Annual Report 2020
Project Title: Estimating Democratic Political Culture in 100+ Countries Over 20+ Years
Democracy, once dominant on the world stage, is increasingly beleaguered. Democratic norms and institutions have visibly eroded in democracies such as the United States, India, and Brazil. It seems we are living in a moment of democratic crisis. Yet a classic theory in political science, extending back to the writings of Plato, may hold the answer to this crisis. It argues that the vitality of democratic systems rests upon the attitudes and beliefs of the citizenry: with public support, democracy is legitimate and stable; without such support, democracy is insecure and likely to fail should a crisis of some sort arise.
However, although this theory is widely accepted, it has received little rigorous empirical confirmation. The reason is that existing measures of public “support for democracy” are fractured and fragmented: fielded in some countries regularly, but others irregularly; using one particular survey question in country A but a slightly different one in country B. It has therefore been difficult to measure the extent to which the publics of any significant number of countries actually supports democracy, and – more importantly – it has been impossible to measure whether democratic support is falling or rising in these countries.
My project, “Estimating Democratic Political Culture in 100+ Countries Over 20+ Years”, focused on this issue of fragmented opinion data.
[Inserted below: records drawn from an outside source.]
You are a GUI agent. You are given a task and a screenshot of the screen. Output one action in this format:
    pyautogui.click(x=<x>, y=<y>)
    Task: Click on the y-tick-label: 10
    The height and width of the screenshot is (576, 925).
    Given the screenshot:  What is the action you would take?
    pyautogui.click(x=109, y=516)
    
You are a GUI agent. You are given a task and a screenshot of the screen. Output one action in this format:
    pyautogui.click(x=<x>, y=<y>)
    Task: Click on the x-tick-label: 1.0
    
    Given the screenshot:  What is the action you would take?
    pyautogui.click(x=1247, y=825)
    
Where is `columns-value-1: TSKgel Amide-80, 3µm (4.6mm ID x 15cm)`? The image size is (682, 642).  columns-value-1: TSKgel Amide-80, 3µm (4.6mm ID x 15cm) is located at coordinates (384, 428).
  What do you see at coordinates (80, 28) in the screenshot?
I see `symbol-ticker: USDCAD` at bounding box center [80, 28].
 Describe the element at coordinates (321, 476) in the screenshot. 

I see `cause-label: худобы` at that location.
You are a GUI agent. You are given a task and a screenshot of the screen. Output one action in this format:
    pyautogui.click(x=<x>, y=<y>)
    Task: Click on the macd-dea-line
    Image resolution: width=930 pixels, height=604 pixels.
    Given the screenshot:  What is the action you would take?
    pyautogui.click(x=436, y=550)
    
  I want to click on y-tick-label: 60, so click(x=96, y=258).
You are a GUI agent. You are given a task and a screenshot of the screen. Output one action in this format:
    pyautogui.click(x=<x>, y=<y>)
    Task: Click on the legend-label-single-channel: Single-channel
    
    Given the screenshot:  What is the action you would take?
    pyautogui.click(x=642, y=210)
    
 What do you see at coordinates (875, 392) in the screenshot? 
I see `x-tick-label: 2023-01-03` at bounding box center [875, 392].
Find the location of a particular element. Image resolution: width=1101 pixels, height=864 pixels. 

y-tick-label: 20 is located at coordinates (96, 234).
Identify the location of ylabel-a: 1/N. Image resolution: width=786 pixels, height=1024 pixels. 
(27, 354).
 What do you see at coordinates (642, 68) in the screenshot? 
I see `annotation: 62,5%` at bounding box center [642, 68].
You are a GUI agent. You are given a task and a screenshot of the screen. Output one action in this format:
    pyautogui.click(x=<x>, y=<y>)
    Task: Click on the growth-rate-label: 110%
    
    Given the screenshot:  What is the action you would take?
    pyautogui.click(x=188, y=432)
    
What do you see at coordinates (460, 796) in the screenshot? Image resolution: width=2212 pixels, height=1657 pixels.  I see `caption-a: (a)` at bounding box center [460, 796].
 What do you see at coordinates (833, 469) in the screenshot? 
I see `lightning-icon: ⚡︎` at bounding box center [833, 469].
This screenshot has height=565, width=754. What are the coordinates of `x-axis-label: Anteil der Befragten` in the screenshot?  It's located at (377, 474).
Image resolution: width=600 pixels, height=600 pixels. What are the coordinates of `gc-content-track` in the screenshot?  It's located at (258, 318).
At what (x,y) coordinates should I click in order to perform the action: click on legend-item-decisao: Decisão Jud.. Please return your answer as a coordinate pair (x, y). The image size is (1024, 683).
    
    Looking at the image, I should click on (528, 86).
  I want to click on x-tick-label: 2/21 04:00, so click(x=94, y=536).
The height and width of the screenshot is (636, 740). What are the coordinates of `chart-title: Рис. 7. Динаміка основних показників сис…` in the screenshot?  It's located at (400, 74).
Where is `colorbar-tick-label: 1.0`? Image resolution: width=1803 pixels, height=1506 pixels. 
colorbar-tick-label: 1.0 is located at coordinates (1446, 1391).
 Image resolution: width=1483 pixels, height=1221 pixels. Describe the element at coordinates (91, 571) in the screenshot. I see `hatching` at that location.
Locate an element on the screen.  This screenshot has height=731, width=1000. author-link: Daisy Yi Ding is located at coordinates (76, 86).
In an article published in Political Analysis, I developed and tested a new statistical method for measuring public opinion across multiple countries and across multiple years when available survey measures are fragmented across space, time, and different survey questions. I used this method to generate the first measures of public support for democracy which vary across multiple countries and across multiple years. I then used these measures in a second article, published in the American Journal of Political Science, to provide evidence that public support does indeed help democracies to survive, as theorists have long assumed. In ongoing research, I continue to use these measures of public support – as well as the underlying statistical method – to investigate the causes of democratic breakdown and drivers of support for democracy.